ユリアーネの自室に転移したメルヴィナが、部屋の主に軽く頭を下げる。


しかし、当のユリアーネは黙ったままだ。


不自然さに気付き、メルヴィナが顔を上げた。


「……そのシノ・グウェンの姿が見当たらないが」


「えっ!? あれっ? 転移場所がズレた……?」


 メルヴィナが慌てて、部屋の机の下や、衣装棚の中を見る。


「犬猫ではあるまいし、そんな所に入らないだろう。メルヴィ、まさか忘れてきたのか……」


「違います! 一緒にスクロールを破りました。ほら、見てくださいっ!」


 メルヴィナが失態の疑いを晴らそうと、羊皮紙の切れ端をユリアーネの目の前で揺らした。


「スクロールの座標が狂っていたか……。しかし、メルヴィは正確にここに転移できているが」



スクロールに刻んだ魔術式に誤りはない。


魔術は正常に起動している。



「探してきます! 変な所に出てしまっていたら、大変な事に…」



喪失者である為に、魔力探知も意味を成さない。


加えて、どうもあの少年は厄介ごとに巻き込まれるきらいがある。



 メルヴィナは嫌な予感がしていた。


「待て、私も行こう」


 ユリアーネが腰を上げた。





 胃が捩れるような、気分が悪くなる感覚が続き、シノは何か硬く、冷たいものに叩きつけられた。

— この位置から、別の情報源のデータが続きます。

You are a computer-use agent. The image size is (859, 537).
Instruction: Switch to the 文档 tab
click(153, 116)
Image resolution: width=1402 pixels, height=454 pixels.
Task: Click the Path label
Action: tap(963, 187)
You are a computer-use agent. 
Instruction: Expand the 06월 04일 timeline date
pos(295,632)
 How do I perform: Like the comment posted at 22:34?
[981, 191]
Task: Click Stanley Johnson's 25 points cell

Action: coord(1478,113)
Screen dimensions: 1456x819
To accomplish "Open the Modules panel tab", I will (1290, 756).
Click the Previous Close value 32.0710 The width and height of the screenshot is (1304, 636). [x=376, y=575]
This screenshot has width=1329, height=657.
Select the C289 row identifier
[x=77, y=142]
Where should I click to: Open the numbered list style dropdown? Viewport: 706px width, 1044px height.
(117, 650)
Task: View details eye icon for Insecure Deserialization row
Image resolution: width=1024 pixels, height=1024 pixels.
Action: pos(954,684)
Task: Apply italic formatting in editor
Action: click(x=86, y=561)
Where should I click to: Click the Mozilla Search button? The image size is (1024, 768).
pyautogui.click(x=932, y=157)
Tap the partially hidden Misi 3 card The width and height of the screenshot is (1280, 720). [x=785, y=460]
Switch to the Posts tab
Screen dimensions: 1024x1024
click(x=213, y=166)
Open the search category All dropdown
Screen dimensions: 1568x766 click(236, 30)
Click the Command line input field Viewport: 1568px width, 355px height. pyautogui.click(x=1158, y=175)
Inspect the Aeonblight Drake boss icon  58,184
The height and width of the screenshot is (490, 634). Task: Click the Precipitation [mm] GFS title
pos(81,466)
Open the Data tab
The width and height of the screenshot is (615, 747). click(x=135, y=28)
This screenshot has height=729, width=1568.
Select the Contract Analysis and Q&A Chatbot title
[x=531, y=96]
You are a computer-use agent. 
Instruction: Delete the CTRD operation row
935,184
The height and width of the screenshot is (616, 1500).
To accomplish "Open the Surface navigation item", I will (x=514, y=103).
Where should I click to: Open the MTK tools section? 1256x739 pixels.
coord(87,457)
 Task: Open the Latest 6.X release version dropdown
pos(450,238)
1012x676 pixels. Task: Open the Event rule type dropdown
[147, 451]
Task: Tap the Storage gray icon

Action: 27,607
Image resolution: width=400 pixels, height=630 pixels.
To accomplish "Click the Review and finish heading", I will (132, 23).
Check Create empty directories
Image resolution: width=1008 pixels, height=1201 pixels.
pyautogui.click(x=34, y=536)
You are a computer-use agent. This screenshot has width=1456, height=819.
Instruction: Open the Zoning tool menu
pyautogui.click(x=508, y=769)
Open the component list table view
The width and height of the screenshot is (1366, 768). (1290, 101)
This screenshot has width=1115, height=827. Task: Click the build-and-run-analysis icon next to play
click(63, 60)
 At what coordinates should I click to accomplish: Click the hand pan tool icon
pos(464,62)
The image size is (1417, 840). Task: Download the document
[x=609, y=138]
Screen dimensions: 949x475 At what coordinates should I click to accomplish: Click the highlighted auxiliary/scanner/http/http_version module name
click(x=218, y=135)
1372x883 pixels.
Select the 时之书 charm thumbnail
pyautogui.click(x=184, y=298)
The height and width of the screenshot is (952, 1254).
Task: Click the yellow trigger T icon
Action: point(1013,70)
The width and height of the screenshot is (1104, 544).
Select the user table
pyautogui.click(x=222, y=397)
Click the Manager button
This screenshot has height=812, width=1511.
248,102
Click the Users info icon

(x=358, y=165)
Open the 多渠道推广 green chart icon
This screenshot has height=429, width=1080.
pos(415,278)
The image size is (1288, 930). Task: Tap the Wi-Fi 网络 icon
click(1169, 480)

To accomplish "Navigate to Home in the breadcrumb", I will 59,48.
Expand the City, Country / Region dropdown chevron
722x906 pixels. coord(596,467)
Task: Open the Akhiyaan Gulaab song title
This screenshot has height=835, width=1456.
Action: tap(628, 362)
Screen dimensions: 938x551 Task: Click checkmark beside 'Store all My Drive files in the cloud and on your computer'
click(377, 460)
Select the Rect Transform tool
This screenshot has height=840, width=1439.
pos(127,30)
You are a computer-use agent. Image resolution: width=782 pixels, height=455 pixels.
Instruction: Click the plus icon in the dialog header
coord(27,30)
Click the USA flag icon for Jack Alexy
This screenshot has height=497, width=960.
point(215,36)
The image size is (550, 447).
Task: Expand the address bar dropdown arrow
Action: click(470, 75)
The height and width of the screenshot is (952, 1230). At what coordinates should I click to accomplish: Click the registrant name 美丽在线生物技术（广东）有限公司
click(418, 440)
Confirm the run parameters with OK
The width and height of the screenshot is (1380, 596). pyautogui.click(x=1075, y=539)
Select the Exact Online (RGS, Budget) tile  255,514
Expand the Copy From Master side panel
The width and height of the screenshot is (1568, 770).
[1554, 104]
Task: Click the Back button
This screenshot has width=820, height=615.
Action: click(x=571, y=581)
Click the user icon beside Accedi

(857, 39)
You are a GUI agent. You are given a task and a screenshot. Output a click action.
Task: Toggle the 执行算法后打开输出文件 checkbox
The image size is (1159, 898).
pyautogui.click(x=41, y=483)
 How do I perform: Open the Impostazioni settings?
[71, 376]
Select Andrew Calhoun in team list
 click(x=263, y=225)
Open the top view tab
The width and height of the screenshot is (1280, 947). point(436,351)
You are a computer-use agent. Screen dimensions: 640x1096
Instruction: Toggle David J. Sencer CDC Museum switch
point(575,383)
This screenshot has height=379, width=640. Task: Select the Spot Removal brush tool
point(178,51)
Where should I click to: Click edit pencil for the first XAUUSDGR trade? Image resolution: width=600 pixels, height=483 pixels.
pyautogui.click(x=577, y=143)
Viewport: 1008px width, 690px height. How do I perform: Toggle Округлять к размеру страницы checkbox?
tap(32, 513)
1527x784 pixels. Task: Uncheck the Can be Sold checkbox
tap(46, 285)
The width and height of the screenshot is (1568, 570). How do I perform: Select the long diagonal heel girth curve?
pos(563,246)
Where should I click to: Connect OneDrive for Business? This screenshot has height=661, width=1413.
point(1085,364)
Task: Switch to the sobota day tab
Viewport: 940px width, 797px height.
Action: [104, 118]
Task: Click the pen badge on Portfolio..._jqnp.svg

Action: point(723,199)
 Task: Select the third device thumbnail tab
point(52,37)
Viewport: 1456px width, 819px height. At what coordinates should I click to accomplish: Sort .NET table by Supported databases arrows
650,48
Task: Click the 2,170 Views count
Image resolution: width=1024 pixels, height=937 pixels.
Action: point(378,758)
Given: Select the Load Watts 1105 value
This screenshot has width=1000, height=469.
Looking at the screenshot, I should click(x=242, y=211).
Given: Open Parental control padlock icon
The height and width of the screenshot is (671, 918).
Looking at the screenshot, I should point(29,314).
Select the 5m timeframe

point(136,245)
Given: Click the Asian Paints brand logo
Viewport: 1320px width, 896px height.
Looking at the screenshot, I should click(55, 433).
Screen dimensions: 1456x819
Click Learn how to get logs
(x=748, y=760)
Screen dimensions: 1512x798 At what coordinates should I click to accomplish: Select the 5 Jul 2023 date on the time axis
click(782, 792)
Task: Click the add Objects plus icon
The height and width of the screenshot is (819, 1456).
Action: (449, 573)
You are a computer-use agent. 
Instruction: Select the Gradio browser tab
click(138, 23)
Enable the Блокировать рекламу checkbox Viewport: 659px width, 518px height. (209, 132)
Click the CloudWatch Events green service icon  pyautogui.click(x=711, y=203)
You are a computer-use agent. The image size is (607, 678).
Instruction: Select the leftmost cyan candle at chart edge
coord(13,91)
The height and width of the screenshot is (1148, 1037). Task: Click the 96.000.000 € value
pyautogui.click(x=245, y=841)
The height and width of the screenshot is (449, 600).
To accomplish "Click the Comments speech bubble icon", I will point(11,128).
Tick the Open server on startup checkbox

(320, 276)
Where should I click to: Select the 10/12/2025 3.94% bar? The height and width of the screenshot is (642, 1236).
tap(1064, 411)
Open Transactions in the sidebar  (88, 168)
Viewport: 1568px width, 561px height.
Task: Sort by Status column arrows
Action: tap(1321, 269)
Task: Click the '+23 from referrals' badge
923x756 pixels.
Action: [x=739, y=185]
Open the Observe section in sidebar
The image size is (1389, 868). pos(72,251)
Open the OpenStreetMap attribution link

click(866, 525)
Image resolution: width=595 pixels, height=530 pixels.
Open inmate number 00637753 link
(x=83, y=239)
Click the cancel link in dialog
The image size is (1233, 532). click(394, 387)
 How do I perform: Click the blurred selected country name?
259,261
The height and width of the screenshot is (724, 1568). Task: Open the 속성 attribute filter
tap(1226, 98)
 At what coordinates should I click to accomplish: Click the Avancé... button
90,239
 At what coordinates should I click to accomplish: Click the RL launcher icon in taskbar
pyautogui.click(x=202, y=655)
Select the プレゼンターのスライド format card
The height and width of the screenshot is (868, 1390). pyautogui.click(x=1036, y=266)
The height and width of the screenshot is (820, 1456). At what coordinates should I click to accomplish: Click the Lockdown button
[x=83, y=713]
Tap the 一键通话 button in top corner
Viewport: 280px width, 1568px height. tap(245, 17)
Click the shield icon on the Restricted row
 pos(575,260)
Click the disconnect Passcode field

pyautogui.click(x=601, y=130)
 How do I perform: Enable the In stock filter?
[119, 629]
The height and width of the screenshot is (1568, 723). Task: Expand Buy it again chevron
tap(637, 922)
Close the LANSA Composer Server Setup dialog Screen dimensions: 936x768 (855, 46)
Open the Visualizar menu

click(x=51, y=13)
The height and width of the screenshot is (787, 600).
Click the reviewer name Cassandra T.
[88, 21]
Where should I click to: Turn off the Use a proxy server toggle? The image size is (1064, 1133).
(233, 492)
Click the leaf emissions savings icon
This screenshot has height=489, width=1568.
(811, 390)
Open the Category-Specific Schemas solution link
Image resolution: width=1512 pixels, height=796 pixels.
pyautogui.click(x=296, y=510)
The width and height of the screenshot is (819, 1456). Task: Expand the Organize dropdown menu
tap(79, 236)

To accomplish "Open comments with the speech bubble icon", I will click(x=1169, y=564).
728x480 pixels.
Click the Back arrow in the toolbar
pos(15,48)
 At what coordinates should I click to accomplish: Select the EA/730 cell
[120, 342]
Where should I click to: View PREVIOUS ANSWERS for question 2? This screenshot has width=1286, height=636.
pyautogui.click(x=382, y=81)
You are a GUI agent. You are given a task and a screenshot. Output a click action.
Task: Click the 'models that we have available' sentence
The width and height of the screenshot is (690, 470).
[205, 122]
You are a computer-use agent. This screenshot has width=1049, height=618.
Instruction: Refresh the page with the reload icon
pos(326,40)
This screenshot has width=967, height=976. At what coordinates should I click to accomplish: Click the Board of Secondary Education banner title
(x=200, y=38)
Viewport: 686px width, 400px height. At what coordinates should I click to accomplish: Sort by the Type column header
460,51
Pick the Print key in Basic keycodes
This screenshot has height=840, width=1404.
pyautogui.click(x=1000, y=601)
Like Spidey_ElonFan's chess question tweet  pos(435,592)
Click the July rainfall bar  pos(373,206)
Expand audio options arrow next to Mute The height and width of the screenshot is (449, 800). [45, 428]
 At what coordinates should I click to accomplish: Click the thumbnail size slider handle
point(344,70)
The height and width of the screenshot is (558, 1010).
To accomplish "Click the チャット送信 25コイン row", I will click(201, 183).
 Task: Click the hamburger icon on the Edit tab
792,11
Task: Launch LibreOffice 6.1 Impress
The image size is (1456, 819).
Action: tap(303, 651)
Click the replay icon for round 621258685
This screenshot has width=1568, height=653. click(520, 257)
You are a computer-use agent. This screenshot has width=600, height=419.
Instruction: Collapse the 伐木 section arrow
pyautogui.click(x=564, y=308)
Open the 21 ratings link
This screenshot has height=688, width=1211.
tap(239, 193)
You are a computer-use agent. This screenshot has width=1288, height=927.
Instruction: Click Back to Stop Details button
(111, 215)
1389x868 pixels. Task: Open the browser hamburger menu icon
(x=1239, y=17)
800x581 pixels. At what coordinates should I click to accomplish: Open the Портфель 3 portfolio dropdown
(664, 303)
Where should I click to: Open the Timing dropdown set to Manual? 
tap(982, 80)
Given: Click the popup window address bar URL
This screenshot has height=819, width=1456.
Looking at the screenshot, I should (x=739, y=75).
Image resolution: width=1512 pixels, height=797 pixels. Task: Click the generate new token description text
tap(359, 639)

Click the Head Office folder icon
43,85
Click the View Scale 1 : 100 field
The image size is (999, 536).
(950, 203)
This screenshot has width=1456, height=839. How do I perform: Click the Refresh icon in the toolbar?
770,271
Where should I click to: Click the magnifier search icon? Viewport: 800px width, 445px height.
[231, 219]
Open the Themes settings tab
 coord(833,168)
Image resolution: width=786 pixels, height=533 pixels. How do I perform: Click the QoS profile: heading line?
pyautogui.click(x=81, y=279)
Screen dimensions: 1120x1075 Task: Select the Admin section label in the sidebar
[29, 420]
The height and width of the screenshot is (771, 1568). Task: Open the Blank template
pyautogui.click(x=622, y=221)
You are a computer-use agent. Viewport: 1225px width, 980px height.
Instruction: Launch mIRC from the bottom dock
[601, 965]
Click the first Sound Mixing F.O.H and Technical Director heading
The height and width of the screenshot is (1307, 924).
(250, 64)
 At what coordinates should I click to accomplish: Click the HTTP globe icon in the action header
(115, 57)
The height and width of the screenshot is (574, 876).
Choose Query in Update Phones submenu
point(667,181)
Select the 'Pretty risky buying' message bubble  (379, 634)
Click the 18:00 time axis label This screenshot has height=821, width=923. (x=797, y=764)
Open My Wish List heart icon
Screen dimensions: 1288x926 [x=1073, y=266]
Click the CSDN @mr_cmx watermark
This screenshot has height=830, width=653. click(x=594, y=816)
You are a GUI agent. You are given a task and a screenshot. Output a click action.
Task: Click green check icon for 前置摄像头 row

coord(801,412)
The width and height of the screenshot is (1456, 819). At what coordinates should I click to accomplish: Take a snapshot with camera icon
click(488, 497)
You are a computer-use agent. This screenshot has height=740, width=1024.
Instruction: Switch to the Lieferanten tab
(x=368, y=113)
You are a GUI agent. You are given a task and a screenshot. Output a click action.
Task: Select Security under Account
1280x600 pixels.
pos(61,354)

「いってぇな……。おい、金髪女、お前絶対わざとーー」


 赤くなった額をさすりながら、床にへばりつかされたシノが立ち上がったが、そこにいたのはメルヴィナでも、ユリアーネでもなかった。


 飾り立てられた豪奢な部屋の中には、薄い蒼色の髪の少女が立っていた。



自分よりは年下だろうか。


強張ってはいるが、顔立ちはどことなくユリアーネに似ている。



 状況は分からないが、シノは瞬時に理解した。


 少なくとも、ここは自分が居ていい場所ではないのだと。


「や、やぁ、初めまして。良い部屋だな。急にこんなとこに放り出されて、困ったもんだ」


 ぎこちない笑みを顔に貼り付ける。



 起こった事に理解が追いついていないのか、少女は驚いた表情そのままに、口をあんぐりと開けている。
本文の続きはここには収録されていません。